Reproduce the lines starting at the one containing "This screenshot has width=584, height=275." and ending at the one containing "pyautogui.click(x=165, y=186)", swapping "Clients" for "Customers" and leaving everything else as it is.

***

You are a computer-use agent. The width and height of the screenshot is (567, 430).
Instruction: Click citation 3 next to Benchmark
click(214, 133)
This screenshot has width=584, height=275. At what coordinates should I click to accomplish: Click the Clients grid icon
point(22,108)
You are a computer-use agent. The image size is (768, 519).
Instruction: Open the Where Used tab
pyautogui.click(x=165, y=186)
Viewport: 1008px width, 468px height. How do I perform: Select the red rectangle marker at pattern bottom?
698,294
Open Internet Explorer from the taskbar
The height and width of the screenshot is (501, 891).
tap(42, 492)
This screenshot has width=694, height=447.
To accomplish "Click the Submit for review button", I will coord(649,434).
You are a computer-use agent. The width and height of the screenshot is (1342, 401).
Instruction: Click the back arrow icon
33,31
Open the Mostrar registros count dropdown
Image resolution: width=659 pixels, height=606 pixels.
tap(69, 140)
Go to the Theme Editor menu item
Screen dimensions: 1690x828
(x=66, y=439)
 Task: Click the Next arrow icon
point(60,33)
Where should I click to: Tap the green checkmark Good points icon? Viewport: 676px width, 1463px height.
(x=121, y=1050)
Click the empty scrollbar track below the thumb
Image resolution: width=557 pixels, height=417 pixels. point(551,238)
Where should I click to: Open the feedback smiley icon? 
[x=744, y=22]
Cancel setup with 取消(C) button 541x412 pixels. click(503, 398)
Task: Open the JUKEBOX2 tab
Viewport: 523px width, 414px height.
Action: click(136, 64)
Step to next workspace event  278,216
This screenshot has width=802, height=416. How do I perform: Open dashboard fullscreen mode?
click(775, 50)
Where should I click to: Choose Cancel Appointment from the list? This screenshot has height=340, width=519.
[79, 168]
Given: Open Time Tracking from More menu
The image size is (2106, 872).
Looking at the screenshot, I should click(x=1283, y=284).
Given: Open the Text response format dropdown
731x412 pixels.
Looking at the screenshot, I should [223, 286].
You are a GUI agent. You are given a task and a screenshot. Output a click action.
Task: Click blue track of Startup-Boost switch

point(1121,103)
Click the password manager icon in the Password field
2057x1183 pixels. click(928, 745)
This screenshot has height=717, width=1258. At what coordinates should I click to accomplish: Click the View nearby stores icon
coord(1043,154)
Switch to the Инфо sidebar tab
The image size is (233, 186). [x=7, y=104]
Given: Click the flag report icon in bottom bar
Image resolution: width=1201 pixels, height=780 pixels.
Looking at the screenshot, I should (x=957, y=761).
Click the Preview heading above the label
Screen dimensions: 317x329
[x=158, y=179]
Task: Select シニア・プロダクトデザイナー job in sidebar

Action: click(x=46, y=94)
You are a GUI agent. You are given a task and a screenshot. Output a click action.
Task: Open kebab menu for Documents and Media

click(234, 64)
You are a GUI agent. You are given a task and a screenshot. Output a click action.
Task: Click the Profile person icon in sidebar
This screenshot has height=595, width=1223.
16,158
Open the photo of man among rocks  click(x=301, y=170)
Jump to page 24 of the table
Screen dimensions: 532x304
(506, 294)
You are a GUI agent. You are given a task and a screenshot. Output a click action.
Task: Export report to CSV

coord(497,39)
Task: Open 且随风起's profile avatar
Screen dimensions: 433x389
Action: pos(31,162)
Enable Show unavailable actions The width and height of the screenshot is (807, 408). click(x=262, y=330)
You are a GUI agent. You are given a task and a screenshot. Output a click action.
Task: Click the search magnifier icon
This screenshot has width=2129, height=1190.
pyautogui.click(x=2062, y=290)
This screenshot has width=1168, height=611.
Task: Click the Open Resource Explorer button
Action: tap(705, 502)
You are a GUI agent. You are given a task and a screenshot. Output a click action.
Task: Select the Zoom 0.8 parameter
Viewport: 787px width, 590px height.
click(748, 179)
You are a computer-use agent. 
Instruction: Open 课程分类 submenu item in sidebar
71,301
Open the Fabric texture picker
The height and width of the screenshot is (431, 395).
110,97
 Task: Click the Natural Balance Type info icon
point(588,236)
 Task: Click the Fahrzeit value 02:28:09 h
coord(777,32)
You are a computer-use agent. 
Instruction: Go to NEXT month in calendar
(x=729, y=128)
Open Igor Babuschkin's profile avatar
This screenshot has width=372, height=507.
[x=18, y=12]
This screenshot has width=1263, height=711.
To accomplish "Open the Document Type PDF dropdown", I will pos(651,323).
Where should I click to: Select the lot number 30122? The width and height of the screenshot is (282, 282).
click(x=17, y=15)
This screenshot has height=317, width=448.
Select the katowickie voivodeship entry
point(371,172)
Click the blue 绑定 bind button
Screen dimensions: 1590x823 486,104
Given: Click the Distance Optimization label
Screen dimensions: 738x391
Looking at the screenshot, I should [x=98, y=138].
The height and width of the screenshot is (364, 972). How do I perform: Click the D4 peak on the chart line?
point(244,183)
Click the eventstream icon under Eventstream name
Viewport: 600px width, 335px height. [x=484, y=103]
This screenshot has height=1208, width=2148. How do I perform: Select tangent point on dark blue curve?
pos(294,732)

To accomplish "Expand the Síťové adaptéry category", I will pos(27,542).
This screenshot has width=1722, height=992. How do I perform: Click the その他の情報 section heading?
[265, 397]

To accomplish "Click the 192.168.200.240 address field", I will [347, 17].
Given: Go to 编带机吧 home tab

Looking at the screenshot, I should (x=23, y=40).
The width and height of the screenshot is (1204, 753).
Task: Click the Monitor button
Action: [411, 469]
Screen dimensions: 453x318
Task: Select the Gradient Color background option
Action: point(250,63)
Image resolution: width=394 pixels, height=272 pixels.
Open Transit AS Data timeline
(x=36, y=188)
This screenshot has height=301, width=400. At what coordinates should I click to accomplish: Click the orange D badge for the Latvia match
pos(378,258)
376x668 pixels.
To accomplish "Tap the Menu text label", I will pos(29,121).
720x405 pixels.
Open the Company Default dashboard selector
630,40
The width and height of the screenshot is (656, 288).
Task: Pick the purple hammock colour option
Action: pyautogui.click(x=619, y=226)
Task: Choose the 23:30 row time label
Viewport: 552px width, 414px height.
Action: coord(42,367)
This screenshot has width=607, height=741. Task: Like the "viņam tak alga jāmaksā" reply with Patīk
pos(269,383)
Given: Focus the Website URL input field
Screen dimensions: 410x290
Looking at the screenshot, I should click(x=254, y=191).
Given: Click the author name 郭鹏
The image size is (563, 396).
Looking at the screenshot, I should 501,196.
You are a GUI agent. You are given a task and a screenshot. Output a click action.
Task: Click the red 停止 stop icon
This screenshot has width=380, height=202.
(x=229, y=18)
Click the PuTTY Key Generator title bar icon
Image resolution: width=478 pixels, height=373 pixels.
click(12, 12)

***

Right answer —
This screenshot has width=584, height=275. At what coordinates should I click to accomplish: Click the Customers grid icon
point(22,108)
You are a computer-use agent. The image size is (768, 519).
Instruction: Open the Where Used tab
pyautogui.click(x=165, y=186)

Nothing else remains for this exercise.